After frightening you with the unlikely possibility of measles encephalitis,
your doctor can rarely be counted on to tell you of the dangers associated with
the vaccine he uses to prevent it. The measles vaccine is associated with
encephalopathy and with a series of other complications such as SSPE (subacute
sclerosing panencephalitis), which causes hardening of the brain and is
in-variably fatal.
Other neurologic and sometimes fatal conditions associated with the measles
vaccine include ataxia (inability to coordinate muscle movements), mental
retardation, aseptic meningitis, seizure disorders, and hemiparesis (paralysis
affecting one side of the body). Secondary complications associated with the
vaccine may be even more frightening. They include encephalitis, juvenile-onset
diabetes, Reye's syndrome, and multiple sclerosis.
I would consider the risks associated with measles vaccination unacceptable
even if there were convincing evidence that the vaccine works. There isn't.

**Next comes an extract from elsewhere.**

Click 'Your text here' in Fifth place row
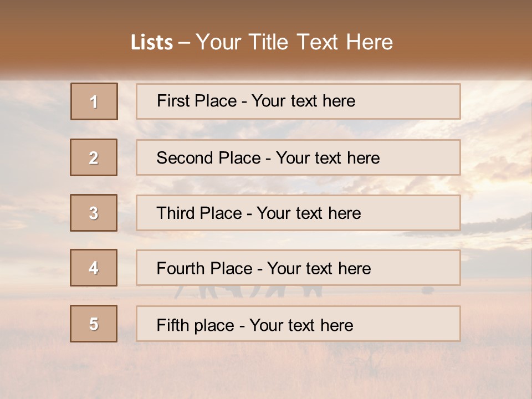Screen dimensions: 532x399 (301, 325)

While there has been a decline in the incidence of the disease, it began long
before the vaccine was introduced. In 1958 there were about 800,000 cases of
measles in the United States, but by 1962-the year before a vaccine
appeared-the number of cases had dropped by 300,000. During the next four
years, while children were being vaccinated with an ineffective and now
abandoned "killed virus" vaccine, the number of cases dropped another
300,000. In 1900 there were 13.3 measles deaths per 100,000 population. By
1955, before the first measles shot, the death rate had declined 97.7 percent
to only 0.03 deaths per 100,000.
Those numbers alone are dramatic evidence that measles was disappearing
before the vaccine was introduced. If you fail to find them sufficiently
convincing, consider this: in a 1978 survey of thirty states, more than half of
the children who contracted measles had been adequately vaccinated. Moreover,
according to the World Health Organization, the chances are about fifteen times
greater that measles will be contracted by those vaccinated for them than by
those who are not.
"Why," you may ask, "in the face of these facts, do doctors
continue to give the shots?" The answer may lie in an episode that
occurred in California fourteen years after the measles vaccine was introduced.

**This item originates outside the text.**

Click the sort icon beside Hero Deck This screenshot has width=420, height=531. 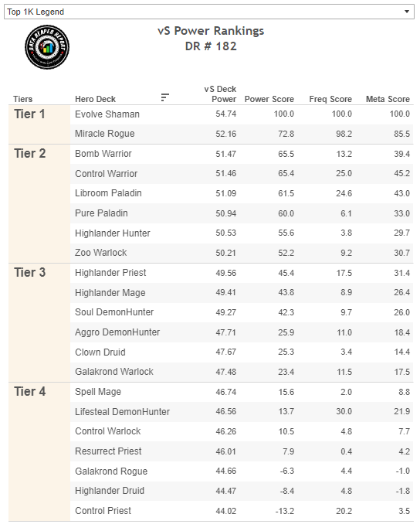tap(164, 97)
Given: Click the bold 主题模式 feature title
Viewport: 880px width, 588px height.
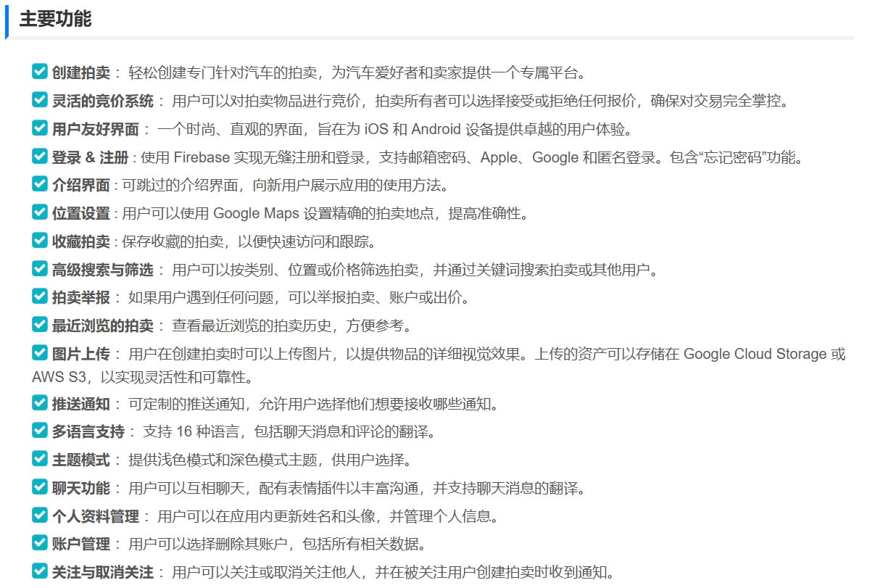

Los Angeles suffered a severe measles epidemic during that year, and parents
were urged to vaccinate all children six months of age and older-despite a
Public Health Service warning that vaccinating children below the age of one
year was useless and potentially harmful.

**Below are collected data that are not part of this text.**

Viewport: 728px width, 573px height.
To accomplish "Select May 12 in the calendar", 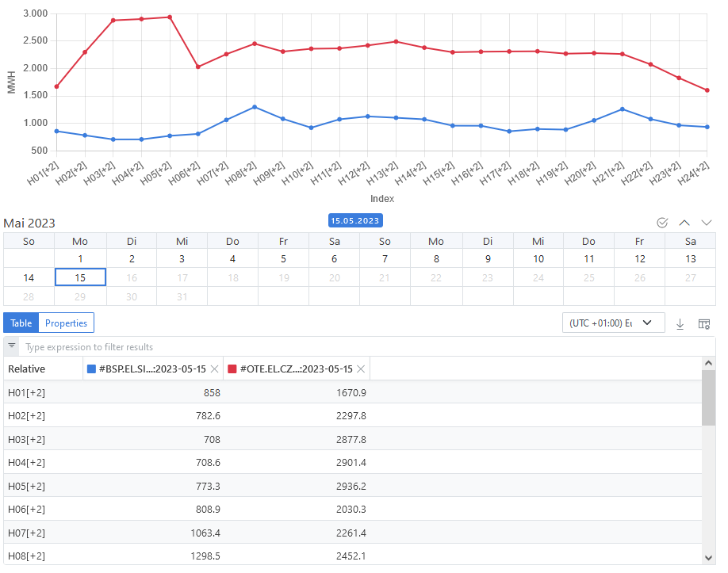I will click(639, 258).
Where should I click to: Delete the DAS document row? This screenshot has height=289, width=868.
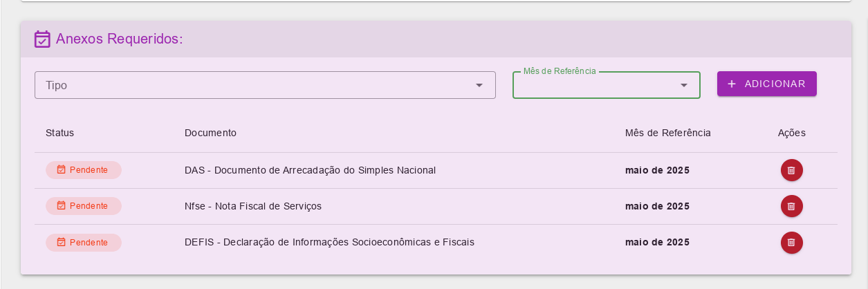point(791,170)
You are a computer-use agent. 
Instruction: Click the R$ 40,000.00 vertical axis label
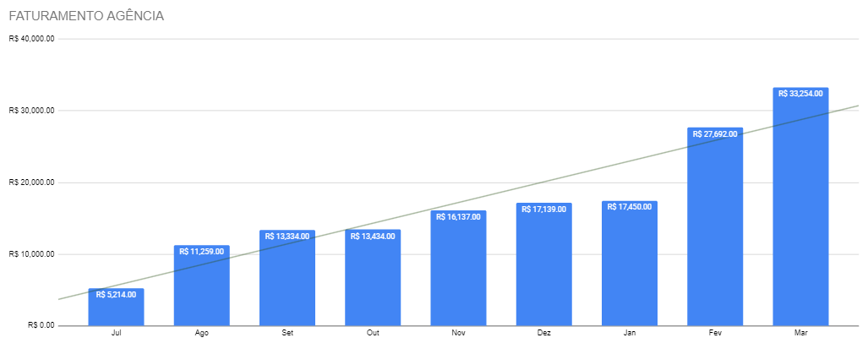(x=31, y=39)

Although Los Angeles doctors responded by routinely shooting measles vaccine
into very kid they could get their hands on, several local physicians familiar
with the suspected problems of immunologic failure and "slow virus"
dangers chose not to vaccinate their own infant children. Unlike their
patients, who weren't told, they realized that "slow viruses" found
in all live vaccines, and particularly in the measles vaccine, can hide in
human tissue for years. They may emerge later in the form of encephalitis,
multiple sclerosis, and as potential seeds for the development and growth of
cancer.
One Los Angeles physician who refused to vaccinate his own seven-month-old
baby said: "I'm worried about what happens when the vaccine virus may not
only offer little protection against measles but may also stay around in the
body, working in a way we don't know much about." His concern about the
possibility of these consequences for his own child, however, did not cause him
to stop vaccinating his infant patients. He rationalized this contradictory
behaviour with the comment that "As a parent, I have the luxury of
making a choice .for my child. As a physician... legally and professionally I
have to accept the recommendations of the profession, which is what we also had
to do with the whole Swine flu business."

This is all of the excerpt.